[Start of Attachment]

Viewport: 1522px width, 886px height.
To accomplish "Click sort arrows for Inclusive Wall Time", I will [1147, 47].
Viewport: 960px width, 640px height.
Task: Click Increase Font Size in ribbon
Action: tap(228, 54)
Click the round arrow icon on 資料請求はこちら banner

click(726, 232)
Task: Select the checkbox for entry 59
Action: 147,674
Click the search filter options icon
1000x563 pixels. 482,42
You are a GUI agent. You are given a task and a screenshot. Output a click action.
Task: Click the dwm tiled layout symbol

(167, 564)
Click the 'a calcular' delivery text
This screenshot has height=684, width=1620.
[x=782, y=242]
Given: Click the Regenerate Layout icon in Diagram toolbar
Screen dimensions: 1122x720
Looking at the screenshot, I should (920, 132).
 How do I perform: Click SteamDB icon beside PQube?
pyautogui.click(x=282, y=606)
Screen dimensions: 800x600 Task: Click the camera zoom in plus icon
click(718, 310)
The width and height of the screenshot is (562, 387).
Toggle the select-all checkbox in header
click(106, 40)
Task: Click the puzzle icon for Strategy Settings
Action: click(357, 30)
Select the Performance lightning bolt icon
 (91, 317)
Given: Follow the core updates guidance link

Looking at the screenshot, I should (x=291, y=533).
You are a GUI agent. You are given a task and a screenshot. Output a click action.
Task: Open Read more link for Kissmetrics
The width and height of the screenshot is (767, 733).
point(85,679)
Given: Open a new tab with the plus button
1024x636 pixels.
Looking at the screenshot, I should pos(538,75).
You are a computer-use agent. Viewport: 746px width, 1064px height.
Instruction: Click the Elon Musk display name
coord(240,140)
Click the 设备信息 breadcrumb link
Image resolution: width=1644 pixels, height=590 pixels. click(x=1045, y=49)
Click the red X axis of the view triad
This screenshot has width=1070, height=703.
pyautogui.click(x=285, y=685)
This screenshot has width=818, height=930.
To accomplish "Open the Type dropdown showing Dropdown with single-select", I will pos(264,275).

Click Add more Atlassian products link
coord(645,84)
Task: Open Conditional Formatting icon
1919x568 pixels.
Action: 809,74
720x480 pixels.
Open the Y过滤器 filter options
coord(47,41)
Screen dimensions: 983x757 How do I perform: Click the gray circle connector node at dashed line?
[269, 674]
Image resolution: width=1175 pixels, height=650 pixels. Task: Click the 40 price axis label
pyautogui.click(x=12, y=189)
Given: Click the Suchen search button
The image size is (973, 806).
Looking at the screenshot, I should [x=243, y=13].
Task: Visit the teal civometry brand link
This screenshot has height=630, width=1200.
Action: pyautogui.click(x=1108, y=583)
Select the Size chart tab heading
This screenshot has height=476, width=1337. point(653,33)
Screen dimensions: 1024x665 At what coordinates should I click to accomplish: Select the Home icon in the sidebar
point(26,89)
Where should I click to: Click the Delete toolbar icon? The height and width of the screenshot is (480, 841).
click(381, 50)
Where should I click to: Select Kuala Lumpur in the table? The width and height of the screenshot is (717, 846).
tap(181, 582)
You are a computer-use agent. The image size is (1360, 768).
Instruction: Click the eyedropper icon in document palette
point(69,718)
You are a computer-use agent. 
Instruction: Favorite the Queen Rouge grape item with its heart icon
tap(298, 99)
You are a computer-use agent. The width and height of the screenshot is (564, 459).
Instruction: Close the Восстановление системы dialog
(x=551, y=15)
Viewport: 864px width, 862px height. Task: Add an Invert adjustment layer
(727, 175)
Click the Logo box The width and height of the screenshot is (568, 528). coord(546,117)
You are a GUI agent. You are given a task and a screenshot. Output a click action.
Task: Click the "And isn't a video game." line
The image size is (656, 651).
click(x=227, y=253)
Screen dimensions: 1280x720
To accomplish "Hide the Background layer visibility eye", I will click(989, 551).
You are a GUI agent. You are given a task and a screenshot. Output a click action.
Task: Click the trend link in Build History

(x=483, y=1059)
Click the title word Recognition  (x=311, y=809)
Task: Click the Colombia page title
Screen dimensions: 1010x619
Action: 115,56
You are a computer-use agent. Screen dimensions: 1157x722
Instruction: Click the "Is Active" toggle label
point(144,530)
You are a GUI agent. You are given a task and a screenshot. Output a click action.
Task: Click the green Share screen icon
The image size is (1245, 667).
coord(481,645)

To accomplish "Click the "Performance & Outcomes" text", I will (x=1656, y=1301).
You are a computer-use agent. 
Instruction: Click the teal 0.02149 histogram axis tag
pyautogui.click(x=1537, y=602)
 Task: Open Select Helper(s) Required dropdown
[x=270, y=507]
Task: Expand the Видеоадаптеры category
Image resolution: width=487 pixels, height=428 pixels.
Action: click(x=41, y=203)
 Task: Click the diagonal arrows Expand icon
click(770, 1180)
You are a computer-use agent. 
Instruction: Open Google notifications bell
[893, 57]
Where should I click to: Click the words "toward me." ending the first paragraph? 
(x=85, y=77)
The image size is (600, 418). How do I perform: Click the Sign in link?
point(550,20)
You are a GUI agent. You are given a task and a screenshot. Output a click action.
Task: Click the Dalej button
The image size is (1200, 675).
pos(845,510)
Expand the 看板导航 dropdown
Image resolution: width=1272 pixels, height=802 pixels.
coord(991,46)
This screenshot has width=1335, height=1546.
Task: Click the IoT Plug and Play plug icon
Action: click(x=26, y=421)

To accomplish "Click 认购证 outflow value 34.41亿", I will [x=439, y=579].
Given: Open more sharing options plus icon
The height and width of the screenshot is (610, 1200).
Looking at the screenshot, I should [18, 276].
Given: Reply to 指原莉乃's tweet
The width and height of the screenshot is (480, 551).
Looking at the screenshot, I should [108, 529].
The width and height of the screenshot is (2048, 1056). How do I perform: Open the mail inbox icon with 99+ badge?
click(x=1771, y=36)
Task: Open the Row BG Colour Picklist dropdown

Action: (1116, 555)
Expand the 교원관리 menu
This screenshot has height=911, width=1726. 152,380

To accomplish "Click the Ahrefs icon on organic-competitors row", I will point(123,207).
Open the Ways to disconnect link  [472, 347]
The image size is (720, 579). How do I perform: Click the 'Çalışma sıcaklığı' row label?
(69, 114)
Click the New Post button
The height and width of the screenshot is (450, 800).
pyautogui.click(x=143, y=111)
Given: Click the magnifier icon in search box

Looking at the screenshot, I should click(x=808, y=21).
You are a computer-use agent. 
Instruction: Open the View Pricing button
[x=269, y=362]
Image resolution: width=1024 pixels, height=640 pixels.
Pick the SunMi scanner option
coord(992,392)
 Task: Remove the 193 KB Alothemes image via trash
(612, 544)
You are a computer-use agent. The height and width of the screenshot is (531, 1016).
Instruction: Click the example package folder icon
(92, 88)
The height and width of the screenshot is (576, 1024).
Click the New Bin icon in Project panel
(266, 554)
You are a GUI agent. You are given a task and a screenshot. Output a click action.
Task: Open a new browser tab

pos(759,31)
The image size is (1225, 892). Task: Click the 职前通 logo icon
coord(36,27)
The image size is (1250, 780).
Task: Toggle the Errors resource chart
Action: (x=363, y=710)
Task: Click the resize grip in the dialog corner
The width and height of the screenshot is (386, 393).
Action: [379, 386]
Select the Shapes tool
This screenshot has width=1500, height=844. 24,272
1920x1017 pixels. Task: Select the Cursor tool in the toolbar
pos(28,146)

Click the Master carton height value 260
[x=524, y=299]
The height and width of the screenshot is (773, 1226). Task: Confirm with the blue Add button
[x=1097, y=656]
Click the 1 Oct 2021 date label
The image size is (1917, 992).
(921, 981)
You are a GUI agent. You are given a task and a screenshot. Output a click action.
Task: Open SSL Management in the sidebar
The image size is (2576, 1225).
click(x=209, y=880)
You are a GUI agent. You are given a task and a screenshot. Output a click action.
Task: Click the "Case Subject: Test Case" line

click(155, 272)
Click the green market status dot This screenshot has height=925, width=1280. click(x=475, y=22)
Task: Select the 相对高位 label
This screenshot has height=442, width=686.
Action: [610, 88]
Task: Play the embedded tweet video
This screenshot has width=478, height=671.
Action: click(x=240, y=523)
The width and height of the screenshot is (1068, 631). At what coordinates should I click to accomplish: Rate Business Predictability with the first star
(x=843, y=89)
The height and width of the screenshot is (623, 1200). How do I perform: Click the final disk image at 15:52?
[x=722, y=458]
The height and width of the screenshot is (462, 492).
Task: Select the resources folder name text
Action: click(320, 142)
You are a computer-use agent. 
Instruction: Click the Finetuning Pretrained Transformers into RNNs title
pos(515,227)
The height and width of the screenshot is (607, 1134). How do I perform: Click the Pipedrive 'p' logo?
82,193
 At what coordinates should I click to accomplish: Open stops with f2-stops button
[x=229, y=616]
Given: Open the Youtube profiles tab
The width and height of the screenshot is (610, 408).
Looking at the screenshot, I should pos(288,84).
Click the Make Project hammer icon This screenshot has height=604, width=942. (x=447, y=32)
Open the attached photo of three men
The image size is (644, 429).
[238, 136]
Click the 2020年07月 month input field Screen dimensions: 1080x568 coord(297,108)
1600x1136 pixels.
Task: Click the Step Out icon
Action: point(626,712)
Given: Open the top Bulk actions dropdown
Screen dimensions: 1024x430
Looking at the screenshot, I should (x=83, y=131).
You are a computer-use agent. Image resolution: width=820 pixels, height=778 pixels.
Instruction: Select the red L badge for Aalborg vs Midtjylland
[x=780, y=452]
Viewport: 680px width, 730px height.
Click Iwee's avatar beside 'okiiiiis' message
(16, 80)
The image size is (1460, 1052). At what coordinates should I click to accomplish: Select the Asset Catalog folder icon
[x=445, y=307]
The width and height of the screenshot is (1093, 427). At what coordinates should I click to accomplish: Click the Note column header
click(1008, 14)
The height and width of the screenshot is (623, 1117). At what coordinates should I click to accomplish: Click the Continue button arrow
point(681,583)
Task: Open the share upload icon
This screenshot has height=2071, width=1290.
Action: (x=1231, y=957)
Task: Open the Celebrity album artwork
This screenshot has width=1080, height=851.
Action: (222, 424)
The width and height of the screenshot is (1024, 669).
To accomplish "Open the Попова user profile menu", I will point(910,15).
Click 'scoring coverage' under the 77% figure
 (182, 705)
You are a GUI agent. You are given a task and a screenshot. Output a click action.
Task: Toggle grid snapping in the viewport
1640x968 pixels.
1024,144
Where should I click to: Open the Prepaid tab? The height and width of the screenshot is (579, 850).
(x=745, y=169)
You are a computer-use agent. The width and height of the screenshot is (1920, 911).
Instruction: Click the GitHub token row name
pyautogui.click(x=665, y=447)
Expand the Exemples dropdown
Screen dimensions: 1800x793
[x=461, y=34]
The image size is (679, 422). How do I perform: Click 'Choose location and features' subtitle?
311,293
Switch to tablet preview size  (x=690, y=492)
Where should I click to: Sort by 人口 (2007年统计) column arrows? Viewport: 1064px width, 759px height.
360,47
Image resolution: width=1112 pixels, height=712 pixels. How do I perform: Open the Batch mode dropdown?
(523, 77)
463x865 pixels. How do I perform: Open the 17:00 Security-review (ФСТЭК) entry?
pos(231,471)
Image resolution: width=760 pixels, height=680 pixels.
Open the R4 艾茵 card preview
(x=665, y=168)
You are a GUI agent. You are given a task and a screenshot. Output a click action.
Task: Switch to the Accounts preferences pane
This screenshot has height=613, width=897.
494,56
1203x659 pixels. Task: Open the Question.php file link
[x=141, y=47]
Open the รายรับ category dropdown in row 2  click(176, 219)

[End of Attachment]

### [Exercise prompt]
Given the data above, which lines hold the string "green"? Return them.

### [Expected answer]
Task: Click the green Share screen icon
Click the green market status dot This screenshot has height=925, width=1280. click(x=475, y=22)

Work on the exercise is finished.